• [Job] Rewrite the stretch from the line containing "Open the hamburger navigation menu" through the end of the records, changing "hamburger" to "main" and leaving everything else as it is.

(Word and element locating records)
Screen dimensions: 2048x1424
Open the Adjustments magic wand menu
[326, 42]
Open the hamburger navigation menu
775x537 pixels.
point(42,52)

• [Solution for this problem]
Open the main navigation menu
775x537 pixels.
point(42,52)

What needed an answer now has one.